__PROBLEM TO SOLVE__. Reproduce the records verbatim, starting with their first line and continuing through the line that contains "click(130, 188)".

__EXCERPTED DATA__.
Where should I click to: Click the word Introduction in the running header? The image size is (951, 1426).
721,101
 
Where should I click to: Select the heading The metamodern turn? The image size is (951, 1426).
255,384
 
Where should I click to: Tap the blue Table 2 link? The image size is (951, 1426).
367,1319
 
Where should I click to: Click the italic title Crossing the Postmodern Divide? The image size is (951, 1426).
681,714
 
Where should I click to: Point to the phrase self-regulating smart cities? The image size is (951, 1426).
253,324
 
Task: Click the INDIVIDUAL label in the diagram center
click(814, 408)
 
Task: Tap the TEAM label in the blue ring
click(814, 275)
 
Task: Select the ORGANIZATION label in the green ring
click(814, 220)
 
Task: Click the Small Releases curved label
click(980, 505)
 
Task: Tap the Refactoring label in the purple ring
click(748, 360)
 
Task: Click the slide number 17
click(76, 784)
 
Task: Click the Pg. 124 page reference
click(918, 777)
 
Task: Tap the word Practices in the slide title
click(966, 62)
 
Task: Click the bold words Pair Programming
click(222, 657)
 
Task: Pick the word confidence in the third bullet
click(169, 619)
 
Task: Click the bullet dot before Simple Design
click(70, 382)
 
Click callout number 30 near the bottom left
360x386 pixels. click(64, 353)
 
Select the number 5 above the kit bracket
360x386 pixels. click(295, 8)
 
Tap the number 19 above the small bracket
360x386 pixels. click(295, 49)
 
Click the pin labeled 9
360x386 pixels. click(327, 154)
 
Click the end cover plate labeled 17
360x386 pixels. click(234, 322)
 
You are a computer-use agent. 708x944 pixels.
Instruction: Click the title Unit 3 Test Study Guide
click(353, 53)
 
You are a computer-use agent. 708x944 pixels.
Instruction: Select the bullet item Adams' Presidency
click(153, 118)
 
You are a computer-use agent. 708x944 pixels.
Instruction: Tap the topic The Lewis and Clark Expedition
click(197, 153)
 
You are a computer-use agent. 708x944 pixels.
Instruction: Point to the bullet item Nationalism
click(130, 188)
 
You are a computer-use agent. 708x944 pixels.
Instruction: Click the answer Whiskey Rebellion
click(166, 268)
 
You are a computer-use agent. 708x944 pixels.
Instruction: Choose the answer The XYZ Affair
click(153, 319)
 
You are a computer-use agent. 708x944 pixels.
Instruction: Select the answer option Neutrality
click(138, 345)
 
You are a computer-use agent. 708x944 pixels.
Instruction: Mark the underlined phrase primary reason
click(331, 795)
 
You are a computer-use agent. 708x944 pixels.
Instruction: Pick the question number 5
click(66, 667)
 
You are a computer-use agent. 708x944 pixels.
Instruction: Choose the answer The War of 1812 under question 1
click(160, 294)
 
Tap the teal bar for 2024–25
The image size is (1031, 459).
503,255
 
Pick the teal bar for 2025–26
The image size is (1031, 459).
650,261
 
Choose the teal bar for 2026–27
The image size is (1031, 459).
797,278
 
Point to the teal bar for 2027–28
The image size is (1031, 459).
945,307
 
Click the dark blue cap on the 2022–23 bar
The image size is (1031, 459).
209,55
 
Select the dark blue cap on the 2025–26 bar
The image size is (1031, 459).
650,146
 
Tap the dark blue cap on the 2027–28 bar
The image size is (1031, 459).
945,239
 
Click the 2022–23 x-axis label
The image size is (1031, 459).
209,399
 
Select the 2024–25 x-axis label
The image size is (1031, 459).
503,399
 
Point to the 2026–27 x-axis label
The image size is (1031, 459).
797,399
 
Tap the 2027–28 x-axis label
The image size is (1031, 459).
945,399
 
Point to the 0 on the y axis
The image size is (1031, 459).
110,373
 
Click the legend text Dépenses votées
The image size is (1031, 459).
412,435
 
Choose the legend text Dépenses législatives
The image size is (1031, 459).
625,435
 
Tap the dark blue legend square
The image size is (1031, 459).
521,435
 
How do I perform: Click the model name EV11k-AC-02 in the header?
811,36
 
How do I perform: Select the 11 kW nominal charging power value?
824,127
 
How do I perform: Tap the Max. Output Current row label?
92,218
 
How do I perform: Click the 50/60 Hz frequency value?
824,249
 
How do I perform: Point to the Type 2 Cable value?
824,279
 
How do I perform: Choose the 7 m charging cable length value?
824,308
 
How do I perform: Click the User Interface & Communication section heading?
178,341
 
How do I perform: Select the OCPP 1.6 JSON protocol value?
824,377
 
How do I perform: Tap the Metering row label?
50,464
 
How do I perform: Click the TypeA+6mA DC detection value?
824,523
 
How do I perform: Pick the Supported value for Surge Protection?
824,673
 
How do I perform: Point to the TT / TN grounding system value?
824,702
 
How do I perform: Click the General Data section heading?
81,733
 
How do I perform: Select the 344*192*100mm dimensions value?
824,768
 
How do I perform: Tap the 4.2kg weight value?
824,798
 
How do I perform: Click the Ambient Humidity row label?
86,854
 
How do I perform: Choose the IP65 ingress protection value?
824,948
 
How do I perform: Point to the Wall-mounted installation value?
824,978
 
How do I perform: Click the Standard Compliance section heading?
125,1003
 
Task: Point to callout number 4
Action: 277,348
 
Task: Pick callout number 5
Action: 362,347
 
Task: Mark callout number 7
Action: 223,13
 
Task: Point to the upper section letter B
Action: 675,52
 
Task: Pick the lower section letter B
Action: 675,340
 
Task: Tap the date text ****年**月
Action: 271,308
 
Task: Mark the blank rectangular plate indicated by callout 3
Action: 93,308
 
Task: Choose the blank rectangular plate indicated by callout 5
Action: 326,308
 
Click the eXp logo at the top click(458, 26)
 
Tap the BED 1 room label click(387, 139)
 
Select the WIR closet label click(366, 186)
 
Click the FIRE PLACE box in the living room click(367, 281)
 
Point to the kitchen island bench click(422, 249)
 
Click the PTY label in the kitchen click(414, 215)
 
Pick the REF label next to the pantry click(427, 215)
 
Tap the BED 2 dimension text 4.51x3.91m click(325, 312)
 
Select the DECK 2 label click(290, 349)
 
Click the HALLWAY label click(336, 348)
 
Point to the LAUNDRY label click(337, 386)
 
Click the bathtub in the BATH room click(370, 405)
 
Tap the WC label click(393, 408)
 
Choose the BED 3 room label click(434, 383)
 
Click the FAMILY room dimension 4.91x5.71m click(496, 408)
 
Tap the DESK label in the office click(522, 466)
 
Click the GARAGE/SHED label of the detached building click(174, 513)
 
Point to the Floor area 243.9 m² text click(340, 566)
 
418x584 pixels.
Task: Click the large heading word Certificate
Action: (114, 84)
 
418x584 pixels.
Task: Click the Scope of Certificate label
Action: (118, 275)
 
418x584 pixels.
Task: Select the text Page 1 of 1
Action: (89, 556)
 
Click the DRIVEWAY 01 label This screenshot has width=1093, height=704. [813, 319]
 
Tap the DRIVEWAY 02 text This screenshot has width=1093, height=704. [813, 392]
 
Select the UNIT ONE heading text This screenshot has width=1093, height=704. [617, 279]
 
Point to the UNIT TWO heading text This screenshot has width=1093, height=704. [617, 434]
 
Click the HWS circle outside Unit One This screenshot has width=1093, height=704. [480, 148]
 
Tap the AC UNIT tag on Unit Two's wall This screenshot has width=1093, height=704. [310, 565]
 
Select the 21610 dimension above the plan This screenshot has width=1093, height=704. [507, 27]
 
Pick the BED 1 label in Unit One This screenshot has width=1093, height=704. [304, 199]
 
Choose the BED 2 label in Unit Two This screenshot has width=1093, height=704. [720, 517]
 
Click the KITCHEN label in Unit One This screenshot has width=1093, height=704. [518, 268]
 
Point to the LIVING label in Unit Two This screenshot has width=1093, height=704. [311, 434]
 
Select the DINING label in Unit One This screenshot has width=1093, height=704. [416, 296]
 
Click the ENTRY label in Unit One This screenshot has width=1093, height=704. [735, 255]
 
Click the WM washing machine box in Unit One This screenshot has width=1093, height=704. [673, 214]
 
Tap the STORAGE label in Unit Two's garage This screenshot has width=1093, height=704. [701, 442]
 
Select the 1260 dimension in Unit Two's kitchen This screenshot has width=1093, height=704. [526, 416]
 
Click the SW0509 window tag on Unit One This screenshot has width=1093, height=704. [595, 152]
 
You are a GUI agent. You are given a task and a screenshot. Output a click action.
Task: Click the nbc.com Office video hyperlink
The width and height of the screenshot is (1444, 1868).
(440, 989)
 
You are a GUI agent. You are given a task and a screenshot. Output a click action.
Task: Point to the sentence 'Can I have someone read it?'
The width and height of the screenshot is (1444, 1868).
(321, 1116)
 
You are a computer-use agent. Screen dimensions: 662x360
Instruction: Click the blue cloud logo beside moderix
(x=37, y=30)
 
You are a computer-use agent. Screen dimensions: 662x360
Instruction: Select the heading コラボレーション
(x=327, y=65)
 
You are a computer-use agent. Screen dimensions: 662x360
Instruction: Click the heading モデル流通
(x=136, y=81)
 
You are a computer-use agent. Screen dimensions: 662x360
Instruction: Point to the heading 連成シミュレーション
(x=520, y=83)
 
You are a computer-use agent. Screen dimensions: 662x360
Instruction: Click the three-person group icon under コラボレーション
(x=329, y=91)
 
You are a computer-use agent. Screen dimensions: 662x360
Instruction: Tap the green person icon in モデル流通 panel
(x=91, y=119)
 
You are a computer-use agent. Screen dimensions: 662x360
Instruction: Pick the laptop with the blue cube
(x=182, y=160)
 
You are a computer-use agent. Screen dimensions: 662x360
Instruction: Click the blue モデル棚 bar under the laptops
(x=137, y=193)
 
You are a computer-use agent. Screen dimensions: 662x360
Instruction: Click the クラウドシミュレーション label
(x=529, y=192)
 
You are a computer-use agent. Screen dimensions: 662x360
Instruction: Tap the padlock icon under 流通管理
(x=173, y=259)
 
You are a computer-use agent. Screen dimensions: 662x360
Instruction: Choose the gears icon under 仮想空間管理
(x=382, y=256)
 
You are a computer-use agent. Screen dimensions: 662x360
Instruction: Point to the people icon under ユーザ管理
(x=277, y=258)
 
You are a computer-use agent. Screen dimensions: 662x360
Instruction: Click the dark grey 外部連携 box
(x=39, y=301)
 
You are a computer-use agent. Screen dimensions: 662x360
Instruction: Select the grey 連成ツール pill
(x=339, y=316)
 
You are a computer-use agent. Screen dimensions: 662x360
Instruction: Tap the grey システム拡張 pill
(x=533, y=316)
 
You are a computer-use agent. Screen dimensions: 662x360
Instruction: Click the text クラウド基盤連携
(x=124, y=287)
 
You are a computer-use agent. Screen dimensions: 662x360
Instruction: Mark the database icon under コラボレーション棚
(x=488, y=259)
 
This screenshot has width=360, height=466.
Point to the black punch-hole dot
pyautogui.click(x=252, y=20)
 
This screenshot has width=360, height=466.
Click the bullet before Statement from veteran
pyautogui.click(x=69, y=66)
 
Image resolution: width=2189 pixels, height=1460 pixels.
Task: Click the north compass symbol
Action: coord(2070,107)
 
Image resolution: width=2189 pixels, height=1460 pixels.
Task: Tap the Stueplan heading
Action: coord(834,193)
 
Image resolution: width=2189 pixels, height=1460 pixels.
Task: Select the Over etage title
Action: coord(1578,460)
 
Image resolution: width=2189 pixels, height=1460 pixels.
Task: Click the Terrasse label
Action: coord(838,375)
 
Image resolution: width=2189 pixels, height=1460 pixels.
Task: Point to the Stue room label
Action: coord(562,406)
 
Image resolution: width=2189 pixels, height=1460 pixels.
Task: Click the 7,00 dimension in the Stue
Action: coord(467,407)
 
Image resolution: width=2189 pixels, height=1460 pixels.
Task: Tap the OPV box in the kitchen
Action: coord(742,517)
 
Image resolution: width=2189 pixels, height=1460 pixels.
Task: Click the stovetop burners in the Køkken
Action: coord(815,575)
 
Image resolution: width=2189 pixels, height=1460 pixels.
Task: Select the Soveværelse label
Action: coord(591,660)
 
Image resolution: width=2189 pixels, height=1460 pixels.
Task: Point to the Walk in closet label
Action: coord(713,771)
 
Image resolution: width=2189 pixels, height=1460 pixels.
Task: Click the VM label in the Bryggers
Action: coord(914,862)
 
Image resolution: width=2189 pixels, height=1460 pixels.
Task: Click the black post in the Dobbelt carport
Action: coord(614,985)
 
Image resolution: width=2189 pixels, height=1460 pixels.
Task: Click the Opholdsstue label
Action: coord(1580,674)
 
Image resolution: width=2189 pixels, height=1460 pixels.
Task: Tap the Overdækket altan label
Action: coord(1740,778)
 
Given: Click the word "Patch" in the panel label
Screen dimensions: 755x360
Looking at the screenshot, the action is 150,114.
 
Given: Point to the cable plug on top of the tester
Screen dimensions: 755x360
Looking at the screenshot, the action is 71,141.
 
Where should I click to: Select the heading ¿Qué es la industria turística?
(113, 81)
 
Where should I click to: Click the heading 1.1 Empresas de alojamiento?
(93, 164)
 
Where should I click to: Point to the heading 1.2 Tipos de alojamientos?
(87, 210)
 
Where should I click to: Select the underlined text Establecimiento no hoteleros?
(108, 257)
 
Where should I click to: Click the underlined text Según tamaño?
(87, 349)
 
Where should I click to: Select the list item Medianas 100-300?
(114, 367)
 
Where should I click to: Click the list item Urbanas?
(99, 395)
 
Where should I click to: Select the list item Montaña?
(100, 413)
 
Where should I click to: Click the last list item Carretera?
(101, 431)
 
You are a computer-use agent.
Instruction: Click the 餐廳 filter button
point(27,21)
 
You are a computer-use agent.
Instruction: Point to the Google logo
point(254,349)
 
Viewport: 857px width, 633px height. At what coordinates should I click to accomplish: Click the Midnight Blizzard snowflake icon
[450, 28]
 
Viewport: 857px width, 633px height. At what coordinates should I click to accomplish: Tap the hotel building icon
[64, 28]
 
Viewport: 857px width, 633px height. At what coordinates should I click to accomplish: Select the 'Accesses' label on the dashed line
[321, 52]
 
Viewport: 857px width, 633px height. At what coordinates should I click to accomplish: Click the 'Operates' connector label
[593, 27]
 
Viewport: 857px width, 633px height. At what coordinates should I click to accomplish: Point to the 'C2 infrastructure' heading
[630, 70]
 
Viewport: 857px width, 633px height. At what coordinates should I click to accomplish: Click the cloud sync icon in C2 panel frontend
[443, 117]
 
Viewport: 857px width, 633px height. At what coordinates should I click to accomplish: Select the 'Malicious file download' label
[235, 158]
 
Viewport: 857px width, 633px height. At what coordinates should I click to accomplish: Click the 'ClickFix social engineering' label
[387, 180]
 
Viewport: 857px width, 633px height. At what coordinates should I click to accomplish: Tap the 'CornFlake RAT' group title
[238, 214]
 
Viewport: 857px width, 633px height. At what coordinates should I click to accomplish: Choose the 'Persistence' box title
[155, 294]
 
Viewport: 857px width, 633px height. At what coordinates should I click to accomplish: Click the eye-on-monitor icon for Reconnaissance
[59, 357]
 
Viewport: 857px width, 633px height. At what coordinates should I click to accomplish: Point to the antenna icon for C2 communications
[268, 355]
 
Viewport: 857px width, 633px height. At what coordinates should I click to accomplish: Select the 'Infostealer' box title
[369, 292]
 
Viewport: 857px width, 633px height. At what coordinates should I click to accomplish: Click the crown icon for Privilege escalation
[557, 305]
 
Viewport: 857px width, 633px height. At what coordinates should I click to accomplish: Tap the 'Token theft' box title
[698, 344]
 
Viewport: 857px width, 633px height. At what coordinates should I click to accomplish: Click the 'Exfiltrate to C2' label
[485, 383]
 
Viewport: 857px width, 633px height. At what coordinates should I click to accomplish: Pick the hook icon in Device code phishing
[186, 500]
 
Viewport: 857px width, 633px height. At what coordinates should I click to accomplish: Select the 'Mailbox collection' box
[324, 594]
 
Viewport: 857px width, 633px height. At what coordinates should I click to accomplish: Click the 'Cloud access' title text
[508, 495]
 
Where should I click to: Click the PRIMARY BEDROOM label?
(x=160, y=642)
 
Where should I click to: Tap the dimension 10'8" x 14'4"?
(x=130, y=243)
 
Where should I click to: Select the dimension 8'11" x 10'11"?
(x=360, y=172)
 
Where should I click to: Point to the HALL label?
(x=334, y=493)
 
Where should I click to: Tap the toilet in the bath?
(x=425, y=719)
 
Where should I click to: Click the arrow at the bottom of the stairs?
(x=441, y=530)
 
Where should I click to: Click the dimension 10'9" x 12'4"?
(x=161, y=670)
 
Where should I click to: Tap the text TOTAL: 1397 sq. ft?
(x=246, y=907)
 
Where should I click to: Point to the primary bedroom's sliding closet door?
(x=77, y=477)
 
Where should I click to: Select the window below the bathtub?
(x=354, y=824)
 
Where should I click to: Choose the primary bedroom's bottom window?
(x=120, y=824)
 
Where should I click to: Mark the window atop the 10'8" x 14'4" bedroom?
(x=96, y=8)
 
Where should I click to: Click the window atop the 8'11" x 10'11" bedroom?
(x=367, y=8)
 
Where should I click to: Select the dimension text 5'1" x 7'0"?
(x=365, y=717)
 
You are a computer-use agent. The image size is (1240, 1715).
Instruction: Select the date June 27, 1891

__ANSWER TO THIS TASK__.
Where should I click to: Click the word Introduction in the running header? The image size is (951, 1426).
721,101
 
Where should I click to: Select the heading The metamodern turn? The image size is (951, 1426).
255,384
 
Where should I click to: Tap the blue Table 2 link? The image size is (951, 1426).
367,1319
 
Where should I click to: Click the italic title Crossing the Postmodern Divide? The image size is (951, 1426).
681,714
 
Where should I click to: Point to the phrase self-regulating smart cities? The image size is (951, 1426).
253,324
 
Task: Click the INDIVIDUAL label in the diagram center
click(814, 408)
 
Task: Tap the TEAM label in the blue ring
click(814, 275)
 
Task: Select the ORGANIZATION label in the green ring
click(814, 220)
 
Task: Click the Small Releases curved label
click(980, 505)
 
Task: Tap the Refactoring label in the purple ring
click(748, 360)
 
Task: Click the slide number 17
click(76, 784)
 
Task: Click the Pg. 124 page reference
click(918, 777)
 
Task: Tap the word Practices in the slide title
click(966, 62)
 
Task: Click the bold words Pair Programming
click(222, 657)
 
Task: Pick the word confidence in the third bullet
click(169, 619)
 
Task: Click the bullet dot before Simple Design
click(70, 382)
 
Click callout number 30 near the bottom left
360x386 pixels. click(64, 353)
 
Select the number 5 above the kit bracket
360x386 pixels. click(295, 8)
 
Tap the number 19 above the small bracket
360x386 pixels. click(295, 49)
 
Click the pin labeled 9
360x386 pixels. click(327, 154)
 
Click the end cover plate labeled 17
360x386 pixels. click(234, 322)
 
You are a computer-use agent. 708x944 pixels.
Instruction: Click the title Unit 3 Test Study Guide
click(353, 53)
 
You are a computer-use agent. 708x944 pixels.
Instruction: Select the bullet item Adams' Presidency
click(153, 118)
 
You are a computer-use agent. 708x944 pixels.
Instruction: Tap the topic The Lewis and Clark Expedition
click(197, 153)
 
You are a computer-use agent. 708x944 pixels.
Instruction: Point to the bullet item Nationalism
click(130, 188)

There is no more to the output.